◆ **Problems to solve**
[A] List every age group that the report on COVID-19 hospitalizations in the United States gives for the 508 hospitalized patients, with the percentage stated for each.
[B] Extend the news report on younger COVID-19 patients in U.S. hospitals, starting after its final sentence.

◆ **Excerpt provided**
━━━━━━━━

WASHINGTON, March 24 (Xinhua) -- Nearly 40 percent of the COVID-19 patients hospitalized in the United States were younger than 55, according to a recent report of the Centers for Disease Control and Prevention (CDC).
Leading experts told Xinhua that potentially greater activity in the community, increased frequency of international travel, and contact with greater numbers of coronavirus carriers may have played a role.
The CDC report looked at COVID-19 cases in the United States from Feb. 12 to March 16. A total of 4,226 COVID-19 cases had been reported in the United States as of March 16, with reports increasing to 500 or more cases per day beginning March 14.
Among 508 patients known to have been hospitalized, 38 percent were aged between 20 and 54, according to the report. Besides, 9 percent were aged over 85, 36 percent aged between 65 and 84, and 17 percent aged between 55 and 64.
"The reason for younger adults making up a large percentage of coronavirus hospitalizations in the U.S. remains a matter of speculation, such as potentially greater activity in the community, increased frequency of international travel and/or contact with greater numbers of individuals who may be infected and/or carriers of the coronavirus," said Kent Pinkerton, professor of the University of California, Davis, School of Medicine, in an interview with Xinhua.
Stanley Perlman, professor of microbiology and immunology at the University of Iowa, believed it may have something to do with which age population is most often infected in different countries.
For instance, South Korea also had a large number of younger people being infected. Once they are infected, aged individuals and those with co-morbidities always have the highest case-fatality rate, Perlman told Xinhua.
Robert Schooley, professor of medicine at the Division of Infectious Diseases and Global Public Health at the University of California, San Diego, said the epidemic is still young in the United States and those who are exposed first may be people who are out and about.
As the epidemic gets more mature and these younger people take it home to their parents and grandparents, the average age might change, he told Xinhua.

━━━━━━━━

◆ **Listed records**
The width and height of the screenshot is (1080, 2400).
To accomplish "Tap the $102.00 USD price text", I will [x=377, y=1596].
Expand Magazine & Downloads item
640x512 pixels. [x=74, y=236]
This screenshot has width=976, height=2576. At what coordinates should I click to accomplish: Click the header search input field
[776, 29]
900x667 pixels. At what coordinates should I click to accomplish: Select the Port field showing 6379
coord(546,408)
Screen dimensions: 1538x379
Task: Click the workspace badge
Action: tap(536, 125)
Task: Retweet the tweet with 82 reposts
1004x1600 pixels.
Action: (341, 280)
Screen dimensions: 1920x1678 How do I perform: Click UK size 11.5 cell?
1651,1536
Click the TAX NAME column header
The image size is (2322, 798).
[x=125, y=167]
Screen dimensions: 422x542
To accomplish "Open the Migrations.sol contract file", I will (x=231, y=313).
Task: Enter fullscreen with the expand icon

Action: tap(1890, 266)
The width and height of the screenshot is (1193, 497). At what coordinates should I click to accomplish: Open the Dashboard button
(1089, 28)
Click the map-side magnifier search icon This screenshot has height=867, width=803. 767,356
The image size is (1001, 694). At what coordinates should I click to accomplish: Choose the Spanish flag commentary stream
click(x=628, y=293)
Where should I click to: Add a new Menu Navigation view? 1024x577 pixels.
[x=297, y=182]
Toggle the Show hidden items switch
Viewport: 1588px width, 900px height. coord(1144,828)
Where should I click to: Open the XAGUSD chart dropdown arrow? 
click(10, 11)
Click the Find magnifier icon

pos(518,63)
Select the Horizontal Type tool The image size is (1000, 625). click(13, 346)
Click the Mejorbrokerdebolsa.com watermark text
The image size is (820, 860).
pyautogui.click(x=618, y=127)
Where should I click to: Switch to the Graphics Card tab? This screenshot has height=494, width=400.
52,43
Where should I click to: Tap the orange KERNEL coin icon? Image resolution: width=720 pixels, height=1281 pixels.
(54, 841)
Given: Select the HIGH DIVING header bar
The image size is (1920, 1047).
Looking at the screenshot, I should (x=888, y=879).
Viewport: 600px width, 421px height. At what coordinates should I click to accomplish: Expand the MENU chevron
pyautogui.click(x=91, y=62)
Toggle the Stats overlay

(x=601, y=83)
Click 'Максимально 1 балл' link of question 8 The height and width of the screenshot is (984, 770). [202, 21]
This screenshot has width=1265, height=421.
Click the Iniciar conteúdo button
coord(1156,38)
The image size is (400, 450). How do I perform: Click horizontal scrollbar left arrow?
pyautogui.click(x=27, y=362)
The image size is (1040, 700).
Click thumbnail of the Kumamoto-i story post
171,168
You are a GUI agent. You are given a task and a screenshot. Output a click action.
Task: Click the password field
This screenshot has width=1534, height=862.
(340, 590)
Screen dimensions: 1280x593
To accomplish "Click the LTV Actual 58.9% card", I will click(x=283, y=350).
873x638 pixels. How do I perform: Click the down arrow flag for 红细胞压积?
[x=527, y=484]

━━━━━━━━

◆ **Answers for this exercise**
[A]
- Aged between 20 and 54: 38 percent
- Aged between 55 and 64: 17 percent
- Aged between 65 and 84: 36 percent
- Aged over 85: 9 percent

[B]
"Fewer young people live with their parents and grandparents in the United States than in China, and it is possible that this mixing of younger and older people happened earlier in the epidemic in China than in the United States," Schooley said.
"Time will tell if this difference persists," he added.
According to the CDC report, of all the patients, 53 percent of intensive care unit (ICU) admissions and 80 percent of deaths occurred among adults aged over 65 with the highest percentage of severe outcomes among persons aged over 85.
"These findings are similar to data from China, which indicated over 80 percent of deaths occurred among persons aged over 60," said the report.
"We are fully aware older individuals as well as those with a compromised immune system and/or a pre-existing health condition are likely to be more susceptible to coronavirus infection," Pinkerton told Xinhua.
Preliminary data also demonstrated that severe illness leading to hospitalization, including ICU admission and death, can occur in adults of any age with COVID-19.
The CDC report recommended social distancing for all ages to slow the spread of the virus, protecting the health care system, and helping protect vulnerable older adults.
The number of COVID-19 cases in the United States topped 50,000 as of Tuesday afternoon, with 606 deaths, according to the Center for Systems Science and Engineering at Johns Hopkins University.